A pergunta que se impõe é, se a partir dos 40, 50 anos a capacidade de armazenar informações começa a sofrer um processo lento e gradativo de deterioração, ou se, no mundo moderno, a quantidade absurda de informações com que somos bombardeados dificulte sua assimilação.

 De qualquer modo, a perda da memória não pode ser considerada como um fato inexorável associado ao envelhecimento. Quanto mais precoce forem diagnóstico e a prescrição do tratamento, mais fácil será deter a evolução da perda da memória.

SÍNDROME DEMENCIAL
Drauzio – A partir dos 40, 50 anos, perdemosum pouco a capacidade de reter os fatos na memória ou, hoje, a quantidade de informações é tão grande que é impossível lembrar todas elas?

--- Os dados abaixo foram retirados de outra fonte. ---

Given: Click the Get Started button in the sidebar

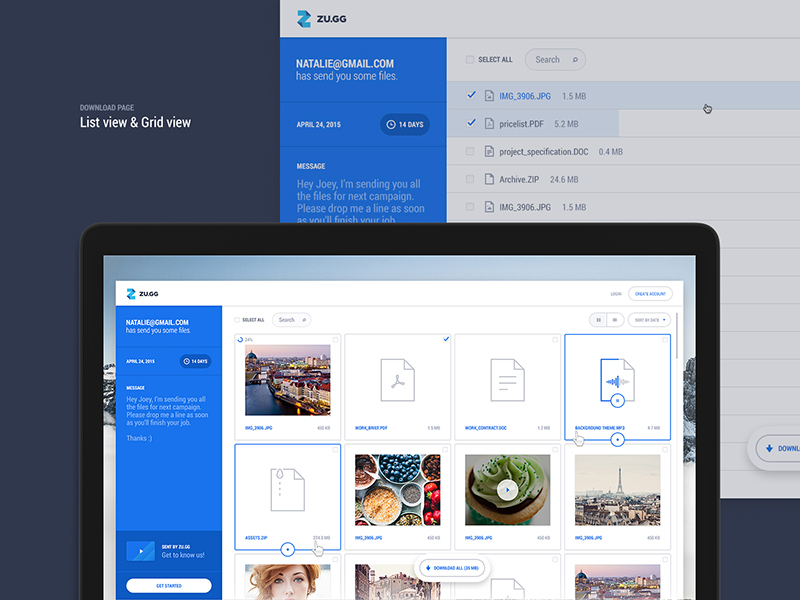Looking at the screenshot, I should tap(168, 586).
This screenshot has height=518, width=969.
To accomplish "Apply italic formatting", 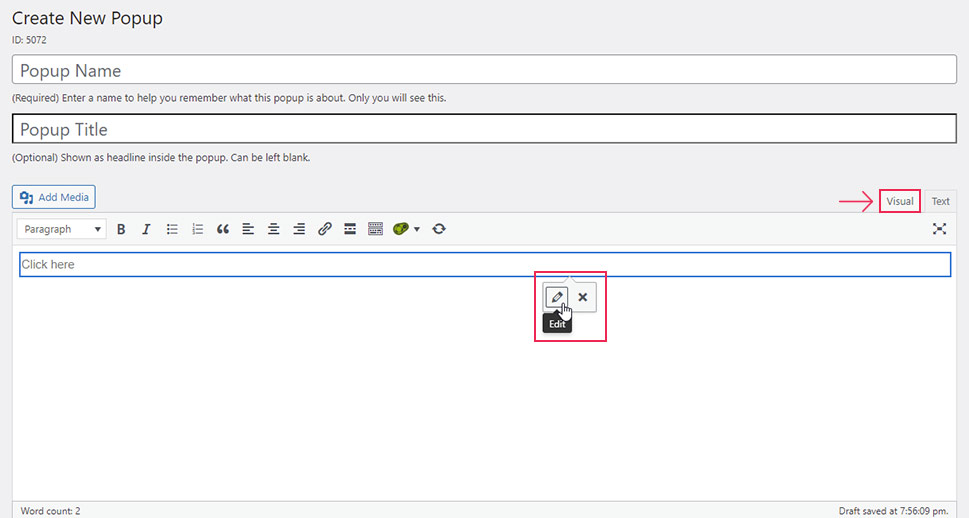I will [x=146, y=229].
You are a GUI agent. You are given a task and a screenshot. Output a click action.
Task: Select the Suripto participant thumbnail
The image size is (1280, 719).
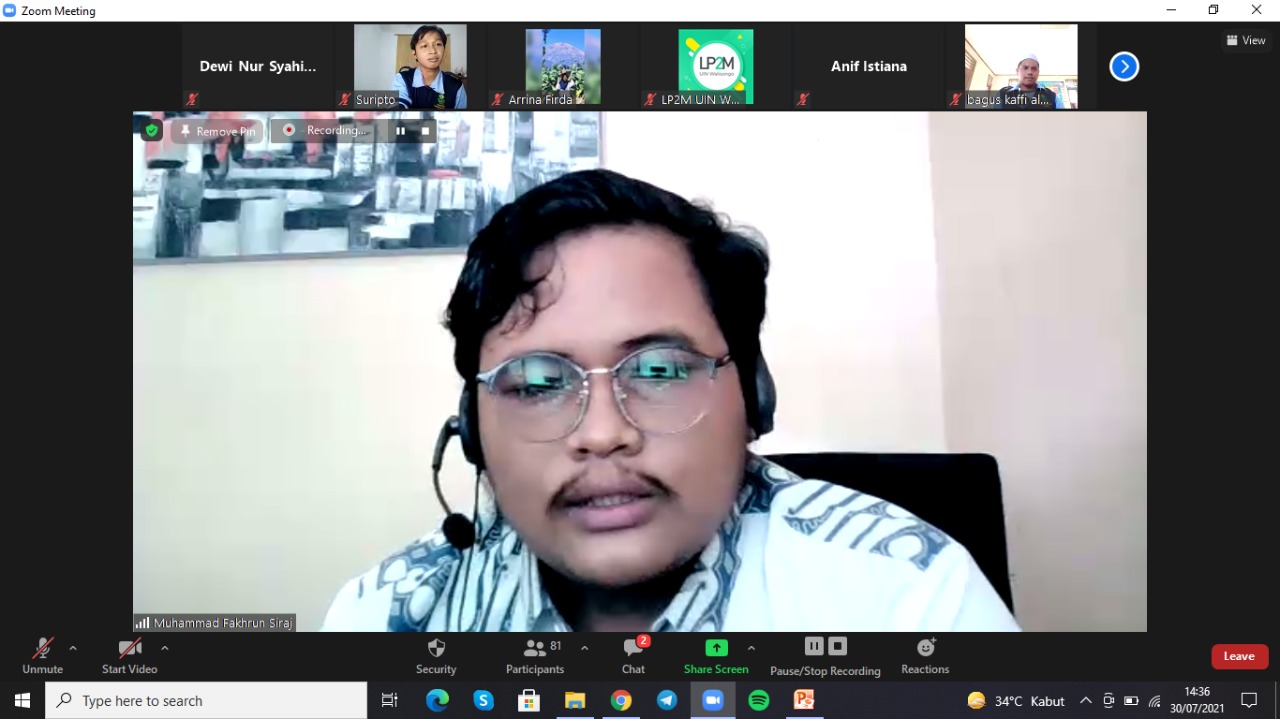[x=410, y=66]
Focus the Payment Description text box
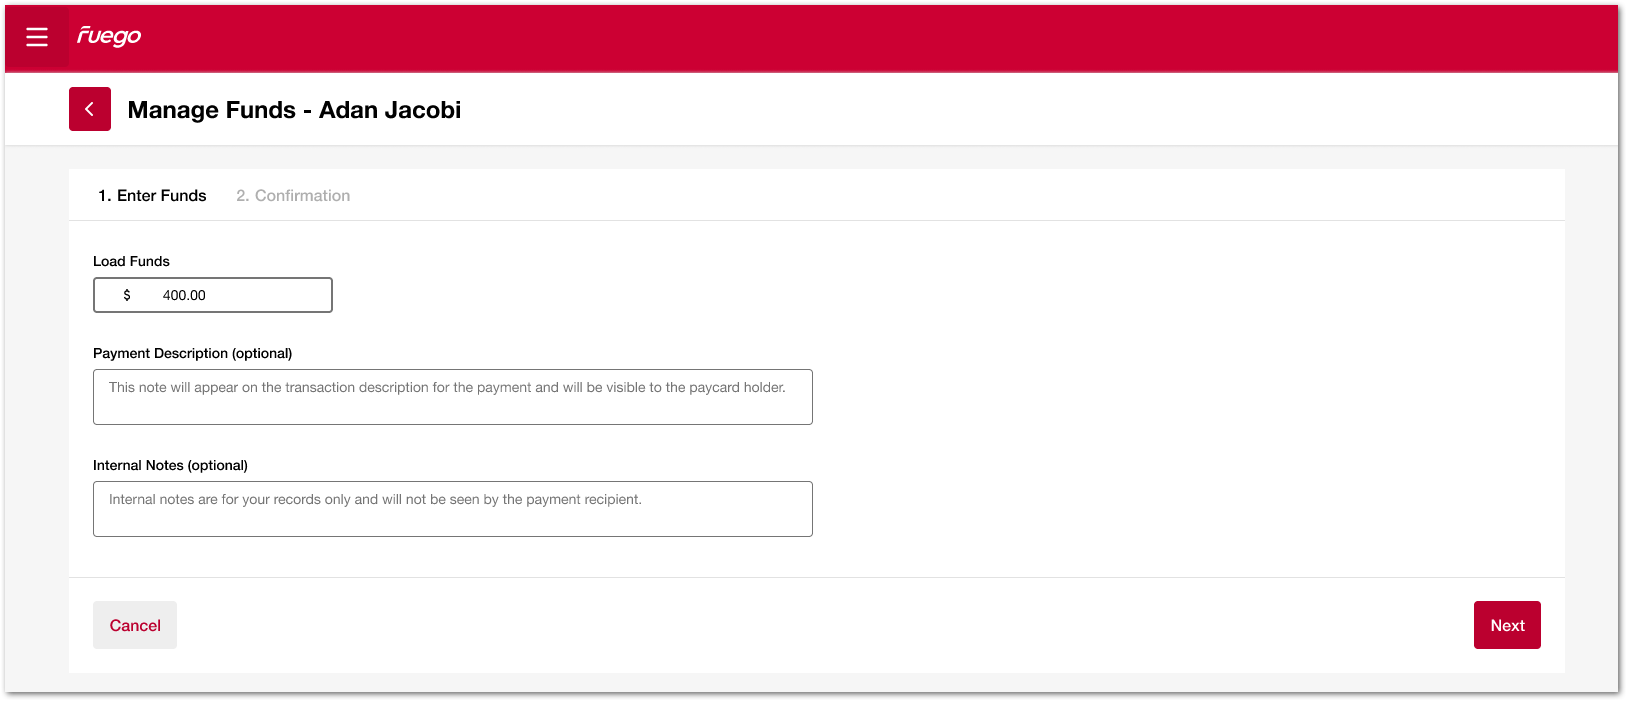This screenshot has height=701, width=1627. coord(452,397)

Alberto Macedo Soares –Essa é uma dúvida a ser esclarecida. Não se pode negar que, hoje, além do acúmulo enorme de informações,  o grau de preocupação é tanto que o trabalho não se encerra com o término do expediente. 
Muitas vezes, a pessoa  de 40, 50 anos entra em casa, liga o computador e continua em atividade,  comprometendo as horas que deveriam ser reservadas para descansar e dormir.
 Essas situações são responsáveis por aumento da carga de estresse e pelo déficit de atenção, que podem provocar prejuízo da memória, principalmente da memória recente.
No entanto, não podemos interpretar a perda da memória como um fato inexorável associado ao envelhecimento. Existem pessoas com 85, 90 anos com memória absolutamente íntegra, enquanto outras apresentam alterações muito mais jovens. 
Cabe-nos, então, investigar o que antigamente se chamava de esquecimento benigno e distingui-lo do esquecimento que é maligno, pois o déficit de memória associado à idade, que não é doença, é diferente da perda de memória que caracteriza a síndrome demencial, uma doença que prejudica o indivíduo a tal ponto que ele não consegue mais manter as funções social, pessoal e profissional.